### Instructions for the task
Range to output from the entries below: the line containing "[J'y participe] (39, 641)" through the line containing "Développement Web Toulouse (126, 2319)". Set it down exactly, ends included, nothing else.
*** Records
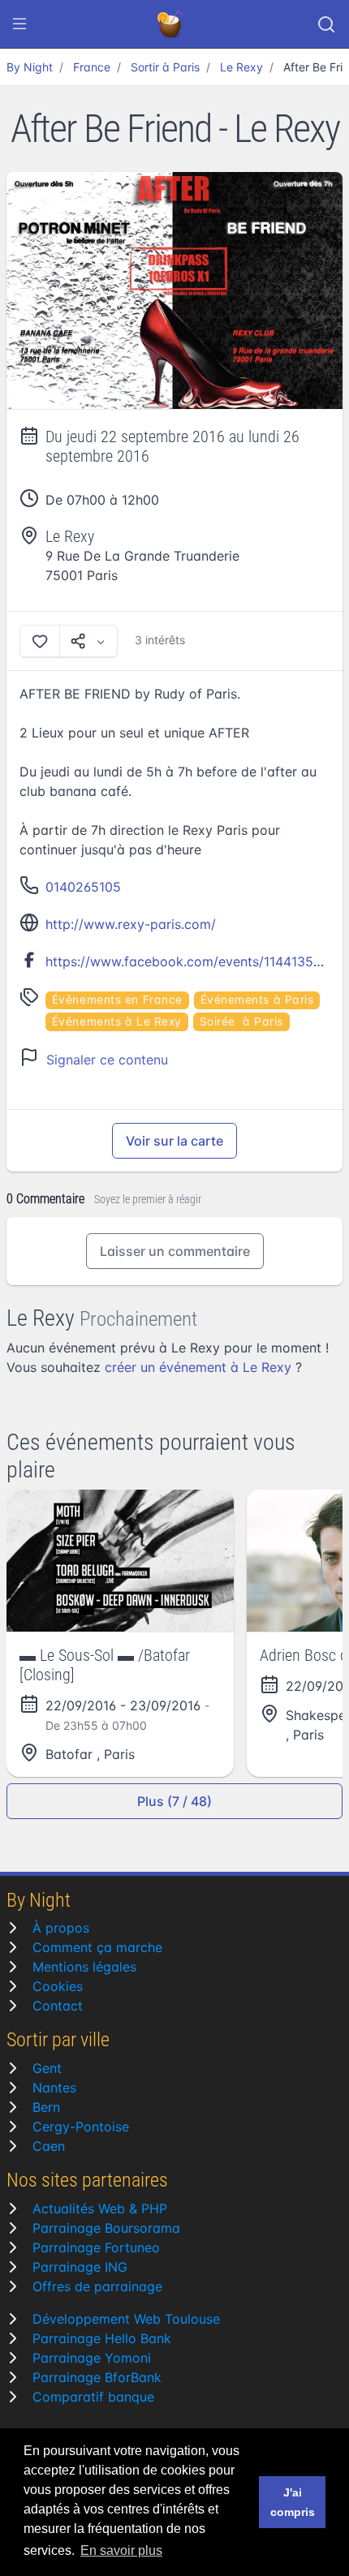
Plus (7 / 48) (174, 1801)
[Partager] (88, 641)
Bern (46, 2107)
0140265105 (83, 887)
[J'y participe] (39, 641)
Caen (48, 2146)
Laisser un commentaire (175, 1251)
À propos (60, 1928)
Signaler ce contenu (107, 1059)
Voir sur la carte (174, 1141)
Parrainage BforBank (97, 2377)
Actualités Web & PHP (99, 2208)
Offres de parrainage (97, 2286)
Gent (47, 2068)
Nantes (54, 2087)
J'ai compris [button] (292, 2502)
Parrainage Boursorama (106, 2228)
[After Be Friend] (174, 291)
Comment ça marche (97, 1947)
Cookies (57, 1986)
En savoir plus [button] (121, 2550)
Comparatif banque (93, 2397)
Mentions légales (84, 1967)
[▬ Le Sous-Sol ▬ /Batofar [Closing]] (120, 1561)
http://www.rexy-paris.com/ (130, 924)
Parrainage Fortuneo (96, 2247)
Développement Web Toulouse (126, 2319)
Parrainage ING (79, 2267)
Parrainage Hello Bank (101, 2338)
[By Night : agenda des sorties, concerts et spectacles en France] (171, 24)
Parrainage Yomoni (91, 2358)
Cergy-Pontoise (80, 2126)
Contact (57, 2006)
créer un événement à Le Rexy (198, 1367)
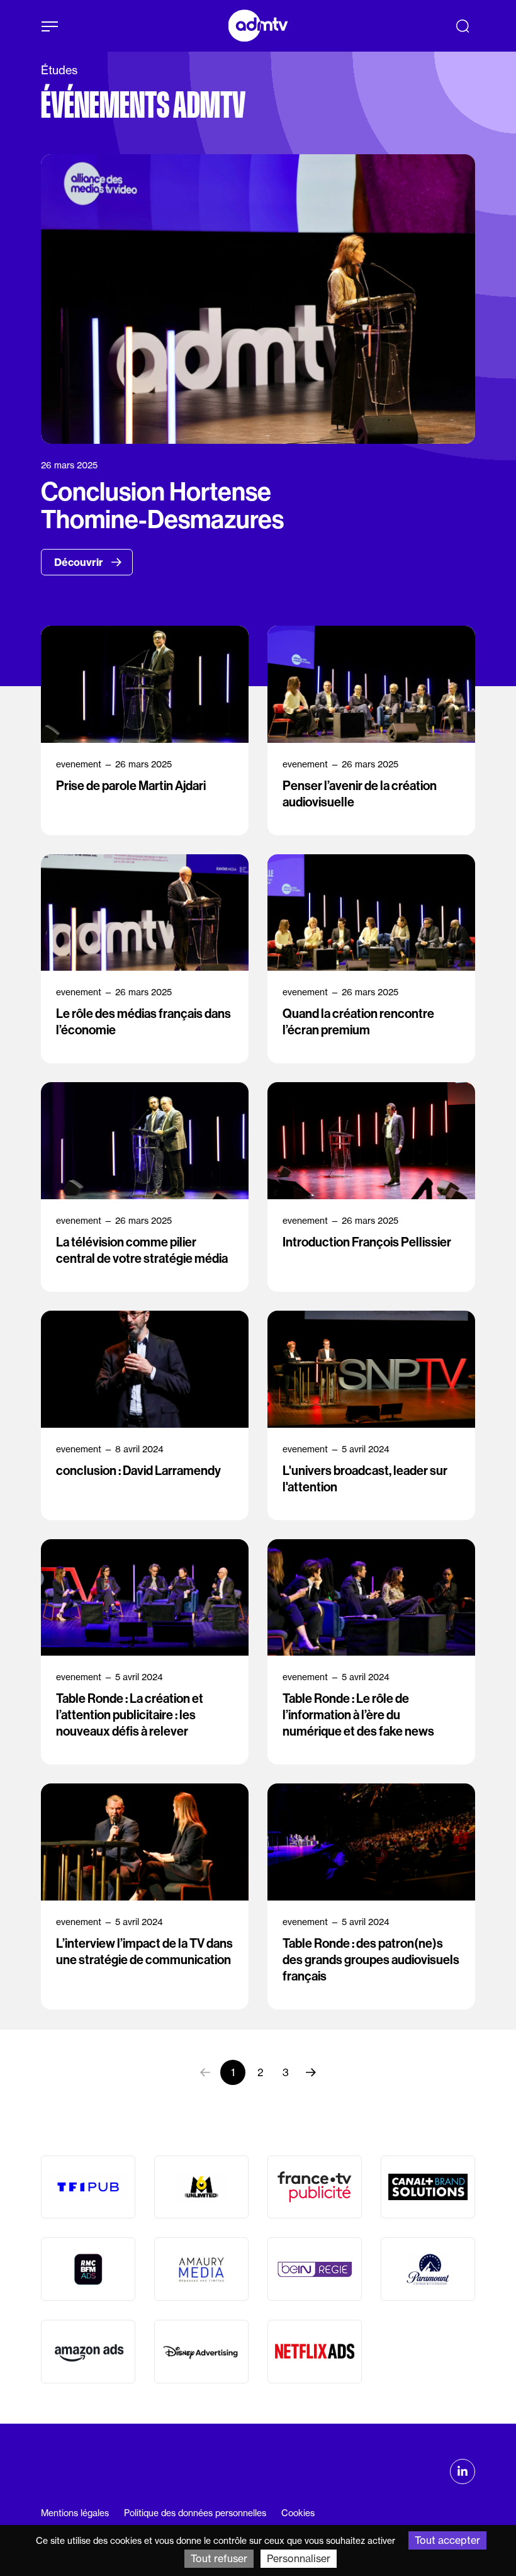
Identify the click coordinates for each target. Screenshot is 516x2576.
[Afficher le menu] (50, 26)
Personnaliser (298, 2558)
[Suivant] (310, 2072)
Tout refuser (219, 2558)
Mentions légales (75, 2513)
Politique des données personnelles (195, 2513)
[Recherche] (462, 25)
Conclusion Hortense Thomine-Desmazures (162, 506)
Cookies (298, 2513)
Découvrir (80, 562)
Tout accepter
******
### Exercise output
[J'y participe] (39, 641)
Caen (48, 2146)
Laisser un commentaire (175, 1251)
À propos (60, 1928)
Signaler ce contenu (107, 1059)
Voir sur la carte (174, 1141)
Parrainage BforBank (97, 2377)
Actualités Web & PHP (99, 2208)
Offres de parrainage (97, 2286)
Gent (47, 2068)
Nantes (54, 2087)
J'ai compris [button] (292, 2502)
Parrainage Boursorama (106, 2228)
[After Be Friend] (174, 291)
Comment ça marche (97, 1947)
Cookies (57, 1986)
En savoir plus [button] (121, 2550)
Comparatif banque (93, 2397)
Mentions légales (84, 1967)
[▬ Le Sous-Sol ▬ /Batofar [Closing]] (120, 1561)
http://www.rexy-paris.com/ (130, 924)
Parrainage Fortuneo (96, 2247)
Développement Web Toulouse (126, 2319)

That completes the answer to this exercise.